Every line of the data below must be given again exactly.

----- Input data -----

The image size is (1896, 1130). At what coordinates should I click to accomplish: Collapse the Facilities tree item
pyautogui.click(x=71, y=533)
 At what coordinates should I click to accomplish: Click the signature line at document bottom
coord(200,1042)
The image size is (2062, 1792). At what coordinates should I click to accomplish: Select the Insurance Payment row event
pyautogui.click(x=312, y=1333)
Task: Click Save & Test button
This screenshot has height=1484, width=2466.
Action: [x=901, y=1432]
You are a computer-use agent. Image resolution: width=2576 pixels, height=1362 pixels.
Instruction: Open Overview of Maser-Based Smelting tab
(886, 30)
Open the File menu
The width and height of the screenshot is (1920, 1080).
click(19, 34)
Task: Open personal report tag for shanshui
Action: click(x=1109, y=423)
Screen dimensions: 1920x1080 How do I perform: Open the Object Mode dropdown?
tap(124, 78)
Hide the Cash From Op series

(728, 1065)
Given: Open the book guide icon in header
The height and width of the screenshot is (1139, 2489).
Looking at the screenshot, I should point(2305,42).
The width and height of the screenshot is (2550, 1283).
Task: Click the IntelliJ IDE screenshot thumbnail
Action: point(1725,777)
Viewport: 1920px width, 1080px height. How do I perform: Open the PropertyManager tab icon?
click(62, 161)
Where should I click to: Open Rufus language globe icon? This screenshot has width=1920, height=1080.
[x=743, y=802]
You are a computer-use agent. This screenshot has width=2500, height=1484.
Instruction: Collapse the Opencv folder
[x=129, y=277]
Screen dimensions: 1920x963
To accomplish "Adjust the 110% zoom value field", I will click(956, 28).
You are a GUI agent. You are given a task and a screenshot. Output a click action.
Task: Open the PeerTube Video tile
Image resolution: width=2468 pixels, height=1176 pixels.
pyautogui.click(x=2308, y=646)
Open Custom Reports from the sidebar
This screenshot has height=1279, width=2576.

-----

* Reply to the task:
The image size is (1896, 1130). At what coordinates should I click to accomplish: Collapse the Facilities tree item
pyautogui.click(x=71, y=533)
 At what coordinates should I click to accomplish: Click the signature line at document bottom
coord(200,1042)
The image size is (2062, 1792). At what coordinates should I click to accomplish: Select the Insurance Payment row event
pyautogui.click(x=312, y=1333)
Task: Click Save & Test button
This screenshot has height=1484, width=2466.
Action: [x=901, y=1432]
You are a computer-use agent. Image resolution: width=2576 pixels, height=1362 pixels.
Instruction: Open Overview of Maser-Based Smelting tab
(886, 30)
Open the File menu
The width and height of the screenshot is (1920, 1080).
click(19, 34)
Task: Open personal report tag for shanshui
Action: click(x=1109, y=423)
Screen dimensions: 1920x1080 How do I perform: Open the Object Mode dropdown?
tap(124, 78)
Hide the Cash From Op series

(728, 1065)
Given: Open the book guide icon in header
The height and width of the screenshot is (1139, 2489).
Looking at the screenshot, I should point(2305,42).
The width and height of the screenshot is (2550, 1283).
Task: Click the IntelliJ IDE screenshot thumbnail
Action: point(1725,777)
Viewport: 1920px width, 1080px height. How do I perform: Open the PropertyManager tab icon?
click(62, 161)
Where should I click to: Open Rufus language globe icon? This screenshot has width=1920, height=1080.
[x=743, y=802]
You are a computer-use agent. This screenshot has width=2500, height=1484.
Instruction: Collapse the Opencv folder
[x=129, y=277]
Screen dimensions: 1920x963
To accomplish "Adjust the 110% zoom value field", I will click(956, 28).
You are a GUI agent. You are given a task and a screenshot. Output a click action.
Task: Open the PeerTube Video tile
Image resolution: width=2468 pixels, height=1176 pixels.
pyautogui.click(x=2308, y=646)
Open Custom Reports from the sidebar
This screenshot has height=1279, width=2576.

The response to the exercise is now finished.